MHB Show Diagonals of Kite are Perpendicular

[brinlin]

 

[HOI]

"AB- BC"? Do mean "AB= BD"? Personally, I would NOT "let B be the origin". I would label the point where AC and BD intersect "E" and let that be the origin. Then A is (-a, 0) for some number, a, and C is (a, 0). B is (0, b) and D is (0,-d) (d is not necessarily equal to b). Then AB= <0, b>- <a, 0>= <a, b> and CB= <0, b>- <a, 0>= <-a, b> so that AB and CB have the same length, $\sqrt{a^2+ b^2}$. AD= <0, -d>- <-a, 0>= <a, -d> and CD= <0, -d>- <a, 0>= <a, -d> so that AD and CD also have the same length, $\sqrt{a^2+ d^2}$. Yes this is a "kite".

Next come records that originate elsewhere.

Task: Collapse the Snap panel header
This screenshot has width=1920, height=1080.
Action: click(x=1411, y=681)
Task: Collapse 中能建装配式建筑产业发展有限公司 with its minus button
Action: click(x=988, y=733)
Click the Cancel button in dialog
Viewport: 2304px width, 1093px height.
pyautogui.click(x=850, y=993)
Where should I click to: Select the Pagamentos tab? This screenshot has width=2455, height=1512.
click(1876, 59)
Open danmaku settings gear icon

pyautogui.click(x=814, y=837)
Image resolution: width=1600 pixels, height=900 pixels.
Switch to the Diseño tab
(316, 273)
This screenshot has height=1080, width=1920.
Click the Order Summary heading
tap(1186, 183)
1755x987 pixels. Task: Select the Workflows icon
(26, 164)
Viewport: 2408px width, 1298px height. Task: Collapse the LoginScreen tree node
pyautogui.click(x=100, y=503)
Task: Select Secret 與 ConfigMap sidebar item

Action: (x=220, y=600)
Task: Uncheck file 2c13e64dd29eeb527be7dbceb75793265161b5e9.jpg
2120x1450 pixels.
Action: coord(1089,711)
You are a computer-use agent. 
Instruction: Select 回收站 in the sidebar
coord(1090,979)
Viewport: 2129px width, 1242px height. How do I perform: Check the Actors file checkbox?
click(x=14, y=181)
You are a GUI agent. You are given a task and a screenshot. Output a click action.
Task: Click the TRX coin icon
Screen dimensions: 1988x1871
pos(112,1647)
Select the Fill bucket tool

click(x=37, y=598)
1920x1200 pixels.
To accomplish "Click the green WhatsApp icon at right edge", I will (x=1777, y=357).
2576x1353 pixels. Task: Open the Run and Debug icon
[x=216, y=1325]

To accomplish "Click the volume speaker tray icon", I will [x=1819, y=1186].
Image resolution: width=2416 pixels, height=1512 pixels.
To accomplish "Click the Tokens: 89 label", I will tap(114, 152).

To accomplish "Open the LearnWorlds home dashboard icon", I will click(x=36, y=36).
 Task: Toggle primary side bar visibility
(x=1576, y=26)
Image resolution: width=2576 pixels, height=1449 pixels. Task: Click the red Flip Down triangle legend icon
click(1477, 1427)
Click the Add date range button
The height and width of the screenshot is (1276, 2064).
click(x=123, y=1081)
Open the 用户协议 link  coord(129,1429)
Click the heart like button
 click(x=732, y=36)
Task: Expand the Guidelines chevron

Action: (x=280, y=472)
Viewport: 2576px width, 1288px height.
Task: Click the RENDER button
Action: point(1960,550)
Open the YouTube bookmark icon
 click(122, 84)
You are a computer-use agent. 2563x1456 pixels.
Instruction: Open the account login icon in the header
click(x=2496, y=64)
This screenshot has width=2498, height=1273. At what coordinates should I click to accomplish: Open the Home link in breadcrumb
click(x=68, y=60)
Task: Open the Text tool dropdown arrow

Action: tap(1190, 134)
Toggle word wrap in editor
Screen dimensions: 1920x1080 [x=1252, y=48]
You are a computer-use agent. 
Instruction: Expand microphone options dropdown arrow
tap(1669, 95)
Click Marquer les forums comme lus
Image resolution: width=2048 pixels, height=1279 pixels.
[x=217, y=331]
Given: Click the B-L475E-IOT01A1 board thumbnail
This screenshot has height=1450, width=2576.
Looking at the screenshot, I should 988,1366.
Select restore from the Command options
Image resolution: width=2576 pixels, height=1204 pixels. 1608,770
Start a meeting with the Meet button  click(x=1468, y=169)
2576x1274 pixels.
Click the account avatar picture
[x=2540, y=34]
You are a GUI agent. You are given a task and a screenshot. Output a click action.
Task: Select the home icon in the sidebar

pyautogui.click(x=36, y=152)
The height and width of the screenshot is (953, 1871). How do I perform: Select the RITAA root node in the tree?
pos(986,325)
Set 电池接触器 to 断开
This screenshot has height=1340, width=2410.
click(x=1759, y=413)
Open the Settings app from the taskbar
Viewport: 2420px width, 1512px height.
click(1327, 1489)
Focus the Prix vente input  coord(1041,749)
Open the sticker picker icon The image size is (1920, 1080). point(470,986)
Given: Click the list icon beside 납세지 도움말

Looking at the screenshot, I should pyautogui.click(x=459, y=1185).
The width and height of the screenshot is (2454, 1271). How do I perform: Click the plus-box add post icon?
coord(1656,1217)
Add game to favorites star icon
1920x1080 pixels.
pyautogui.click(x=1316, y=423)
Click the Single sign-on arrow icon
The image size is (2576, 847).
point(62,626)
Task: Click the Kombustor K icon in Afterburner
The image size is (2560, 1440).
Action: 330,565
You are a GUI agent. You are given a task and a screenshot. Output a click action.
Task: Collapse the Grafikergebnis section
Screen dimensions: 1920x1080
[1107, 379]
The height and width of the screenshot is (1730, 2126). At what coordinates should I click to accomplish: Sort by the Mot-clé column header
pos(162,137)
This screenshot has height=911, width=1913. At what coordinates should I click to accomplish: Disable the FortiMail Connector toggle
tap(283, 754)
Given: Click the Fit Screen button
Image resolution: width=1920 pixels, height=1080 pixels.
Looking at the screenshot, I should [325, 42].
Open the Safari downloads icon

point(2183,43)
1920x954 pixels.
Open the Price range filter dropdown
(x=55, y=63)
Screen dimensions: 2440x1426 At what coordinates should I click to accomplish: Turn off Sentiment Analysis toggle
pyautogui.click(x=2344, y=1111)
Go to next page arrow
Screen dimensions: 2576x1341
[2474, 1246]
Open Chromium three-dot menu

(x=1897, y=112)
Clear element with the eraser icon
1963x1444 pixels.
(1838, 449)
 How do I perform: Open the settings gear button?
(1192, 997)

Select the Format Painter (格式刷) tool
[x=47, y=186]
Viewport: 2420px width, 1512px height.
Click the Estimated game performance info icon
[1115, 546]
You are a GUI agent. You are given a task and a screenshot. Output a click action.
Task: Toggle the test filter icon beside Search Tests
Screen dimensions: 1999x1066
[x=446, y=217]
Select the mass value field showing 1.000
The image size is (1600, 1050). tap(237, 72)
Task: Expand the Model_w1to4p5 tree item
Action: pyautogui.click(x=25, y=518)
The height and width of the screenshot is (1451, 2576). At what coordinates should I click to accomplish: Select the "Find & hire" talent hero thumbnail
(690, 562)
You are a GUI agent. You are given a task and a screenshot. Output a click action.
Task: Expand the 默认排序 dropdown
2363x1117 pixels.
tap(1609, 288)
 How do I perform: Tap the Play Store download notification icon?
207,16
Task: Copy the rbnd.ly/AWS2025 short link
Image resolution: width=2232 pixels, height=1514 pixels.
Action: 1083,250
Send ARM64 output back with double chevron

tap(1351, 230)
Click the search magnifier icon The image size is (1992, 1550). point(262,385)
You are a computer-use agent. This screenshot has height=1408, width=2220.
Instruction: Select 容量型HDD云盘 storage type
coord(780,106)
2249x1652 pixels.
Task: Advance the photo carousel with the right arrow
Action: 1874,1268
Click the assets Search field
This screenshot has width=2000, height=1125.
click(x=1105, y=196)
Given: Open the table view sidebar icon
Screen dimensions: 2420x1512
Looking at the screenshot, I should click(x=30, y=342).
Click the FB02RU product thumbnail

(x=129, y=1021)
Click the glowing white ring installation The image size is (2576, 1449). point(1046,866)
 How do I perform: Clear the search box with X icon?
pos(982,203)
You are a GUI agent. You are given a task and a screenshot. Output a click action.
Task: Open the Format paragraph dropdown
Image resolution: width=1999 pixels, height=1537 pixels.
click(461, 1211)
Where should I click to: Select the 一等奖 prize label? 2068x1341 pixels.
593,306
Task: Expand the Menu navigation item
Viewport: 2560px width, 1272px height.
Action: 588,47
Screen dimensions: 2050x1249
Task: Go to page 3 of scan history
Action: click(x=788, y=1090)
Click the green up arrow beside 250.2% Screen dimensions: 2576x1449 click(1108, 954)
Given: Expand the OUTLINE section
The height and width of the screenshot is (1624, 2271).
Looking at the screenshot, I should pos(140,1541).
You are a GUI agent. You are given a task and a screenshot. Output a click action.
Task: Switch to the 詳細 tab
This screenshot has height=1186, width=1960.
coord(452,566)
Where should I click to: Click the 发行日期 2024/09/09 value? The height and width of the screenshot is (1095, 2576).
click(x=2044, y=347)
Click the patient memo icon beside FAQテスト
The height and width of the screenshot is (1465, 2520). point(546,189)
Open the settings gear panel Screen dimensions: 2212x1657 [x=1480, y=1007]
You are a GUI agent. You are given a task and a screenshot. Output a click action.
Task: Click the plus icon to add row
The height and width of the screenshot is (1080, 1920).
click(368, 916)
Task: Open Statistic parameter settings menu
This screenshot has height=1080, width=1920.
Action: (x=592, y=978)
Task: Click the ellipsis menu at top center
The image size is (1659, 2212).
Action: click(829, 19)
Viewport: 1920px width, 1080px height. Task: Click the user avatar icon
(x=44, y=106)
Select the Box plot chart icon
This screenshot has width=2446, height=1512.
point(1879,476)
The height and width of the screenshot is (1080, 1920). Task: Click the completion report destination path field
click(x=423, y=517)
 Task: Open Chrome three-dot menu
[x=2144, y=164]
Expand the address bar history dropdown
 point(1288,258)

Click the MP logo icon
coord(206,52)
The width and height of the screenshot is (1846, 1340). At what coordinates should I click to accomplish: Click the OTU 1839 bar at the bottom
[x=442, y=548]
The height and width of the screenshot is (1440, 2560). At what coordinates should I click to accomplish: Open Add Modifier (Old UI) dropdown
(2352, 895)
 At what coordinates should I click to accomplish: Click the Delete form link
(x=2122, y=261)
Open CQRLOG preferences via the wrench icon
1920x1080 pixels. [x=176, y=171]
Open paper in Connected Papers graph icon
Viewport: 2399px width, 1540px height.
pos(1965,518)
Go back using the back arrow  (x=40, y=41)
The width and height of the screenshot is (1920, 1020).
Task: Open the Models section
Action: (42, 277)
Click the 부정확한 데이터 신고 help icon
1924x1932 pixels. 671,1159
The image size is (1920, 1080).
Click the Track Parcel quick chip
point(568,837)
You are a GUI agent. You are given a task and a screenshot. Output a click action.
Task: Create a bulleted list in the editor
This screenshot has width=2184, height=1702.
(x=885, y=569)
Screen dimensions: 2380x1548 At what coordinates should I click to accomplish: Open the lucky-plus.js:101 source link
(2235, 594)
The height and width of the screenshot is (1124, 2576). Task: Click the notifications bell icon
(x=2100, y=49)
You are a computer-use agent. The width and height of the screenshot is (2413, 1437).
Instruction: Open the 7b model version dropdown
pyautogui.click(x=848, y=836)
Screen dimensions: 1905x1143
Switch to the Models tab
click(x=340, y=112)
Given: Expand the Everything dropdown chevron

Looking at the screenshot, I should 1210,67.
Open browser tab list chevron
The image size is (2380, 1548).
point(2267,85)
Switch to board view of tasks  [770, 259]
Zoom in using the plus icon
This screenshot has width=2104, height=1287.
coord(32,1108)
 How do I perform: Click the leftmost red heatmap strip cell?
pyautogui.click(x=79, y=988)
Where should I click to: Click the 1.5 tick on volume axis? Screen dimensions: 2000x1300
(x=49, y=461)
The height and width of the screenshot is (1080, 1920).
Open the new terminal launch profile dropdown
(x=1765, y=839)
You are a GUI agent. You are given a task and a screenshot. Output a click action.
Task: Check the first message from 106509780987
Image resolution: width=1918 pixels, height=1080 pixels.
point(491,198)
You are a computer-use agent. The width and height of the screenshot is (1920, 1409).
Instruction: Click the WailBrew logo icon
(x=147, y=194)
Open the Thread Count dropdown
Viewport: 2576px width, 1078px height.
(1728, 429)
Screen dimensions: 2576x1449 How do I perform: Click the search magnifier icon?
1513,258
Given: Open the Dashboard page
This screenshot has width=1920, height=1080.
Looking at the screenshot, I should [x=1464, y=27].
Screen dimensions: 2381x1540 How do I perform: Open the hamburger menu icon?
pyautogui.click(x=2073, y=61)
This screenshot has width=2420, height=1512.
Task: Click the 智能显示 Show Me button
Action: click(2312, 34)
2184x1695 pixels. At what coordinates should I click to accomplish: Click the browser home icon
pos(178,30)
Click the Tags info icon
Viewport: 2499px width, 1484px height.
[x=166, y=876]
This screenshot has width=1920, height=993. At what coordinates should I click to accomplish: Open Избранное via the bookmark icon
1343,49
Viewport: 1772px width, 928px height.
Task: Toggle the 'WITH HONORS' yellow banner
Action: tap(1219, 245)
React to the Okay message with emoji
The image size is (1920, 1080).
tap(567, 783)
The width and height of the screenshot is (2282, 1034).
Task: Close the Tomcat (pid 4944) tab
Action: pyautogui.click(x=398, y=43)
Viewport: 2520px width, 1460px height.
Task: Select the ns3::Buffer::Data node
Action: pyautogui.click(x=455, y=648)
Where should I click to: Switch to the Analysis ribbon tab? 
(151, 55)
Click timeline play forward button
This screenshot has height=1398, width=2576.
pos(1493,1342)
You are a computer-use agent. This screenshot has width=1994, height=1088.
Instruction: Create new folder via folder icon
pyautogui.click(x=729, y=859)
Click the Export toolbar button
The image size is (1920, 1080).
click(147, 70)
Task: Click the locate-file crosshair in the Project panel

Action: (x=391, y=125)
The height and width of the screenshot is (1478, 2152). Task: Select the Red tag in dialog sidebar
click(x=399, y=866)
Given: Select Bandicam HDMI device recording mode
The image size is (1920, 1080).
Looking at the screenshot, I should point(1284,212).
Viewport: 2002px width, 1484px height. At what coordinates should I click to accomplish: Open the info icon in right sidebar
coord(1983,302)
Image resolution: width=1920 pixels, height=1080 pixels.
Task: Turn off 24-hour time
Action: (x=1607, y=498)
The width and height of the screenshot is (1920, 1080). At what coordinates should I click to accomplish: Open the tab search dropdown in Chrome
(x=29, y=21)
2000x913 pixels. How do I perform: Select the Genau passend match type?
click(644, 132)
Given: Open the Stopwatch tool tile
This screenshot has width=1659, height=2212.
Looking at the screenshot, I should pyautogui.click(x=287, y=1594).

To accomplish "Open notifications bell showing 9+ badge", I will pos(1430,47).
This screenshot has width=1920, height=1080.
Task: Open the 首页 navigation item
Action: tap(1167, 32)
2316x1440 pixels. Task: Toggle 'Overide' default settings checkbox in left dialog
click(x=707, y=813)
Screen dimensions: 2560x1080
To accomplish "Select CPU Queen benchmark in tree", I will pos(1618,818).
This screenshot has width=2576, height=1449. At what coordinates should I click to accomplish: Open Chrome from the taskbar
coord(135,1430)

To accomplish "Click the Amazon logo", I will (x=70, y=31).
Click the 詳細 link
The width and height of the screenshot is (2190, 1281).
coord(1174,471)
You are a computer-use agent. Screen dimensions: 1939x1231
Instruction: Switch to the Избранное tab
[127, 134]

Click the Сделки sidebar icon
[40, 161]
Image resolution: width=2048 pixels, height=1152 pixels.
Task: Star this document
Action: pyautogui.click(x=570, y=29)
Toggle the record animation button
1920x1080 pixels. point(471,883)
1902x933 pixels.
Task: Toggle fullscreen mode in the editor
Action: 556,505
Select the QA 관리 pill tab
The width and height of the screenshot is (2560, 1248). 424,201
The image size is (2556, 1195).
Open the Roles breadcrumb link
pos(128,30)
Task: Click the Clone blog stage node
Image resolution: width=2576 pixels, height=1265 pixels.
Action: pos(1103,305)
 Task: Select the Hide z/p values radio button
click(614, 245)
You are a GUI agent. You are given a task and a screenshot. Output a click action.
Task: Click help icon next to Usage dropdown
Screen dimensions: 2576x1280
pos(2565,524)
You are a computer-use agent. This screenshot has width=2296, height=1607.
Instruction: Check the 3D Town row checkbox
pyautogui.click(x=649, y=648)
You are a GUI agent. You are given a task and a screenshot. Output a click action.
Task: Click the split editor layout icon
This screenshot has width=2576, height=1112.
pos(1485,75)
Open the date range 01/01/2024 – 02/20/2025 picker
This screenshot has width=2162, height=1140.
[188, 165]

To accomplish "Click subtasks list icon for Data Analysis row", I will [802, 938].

The diagonals are AC and BD. AC= <-a, 0>- <a, 0>= <-2a, 0>. BD= <0, b>- <0, d>= <0, b- d>. The dot product of AC and BD is <-2a, 0>.<0, b-d>= (-2a)(0)+ (0)(b-d)= 0. Therefore the diagonals are perpendicular..

 

[Opalg]

View attachment 11290

Taking $B$ as the origin, let $A,C,D$ be represented by vectors $\def\v{\mathbf} \v a,\v c,\v d$. You are told that $AB = BC$, which says that $\v{a.a} = \v{c.c}$. Also, $CD = DA$, so that $(\v d - \v c)\v.(\v d - \v c) = (\v d - \v a)\v.(\v d - \v a)$. Using those equations, you want to show that $AC = BD$, or in other words $(\v c - \v a).\v d = \v 0$.

I would label the point where AC and BD intersect "E" and let that be the origin. Then A is (-a, 0) for some number, a, and C is (a, 0). B is (0, b) and D is (0,-d) ...

By choosing $A$ and $C$ to be on the $x$-axis, and $B$ and $D$ to be on the $y$-axis, you are assuming that $AC$ is perpendicular to $BD$, which is what you are supposed to be proving.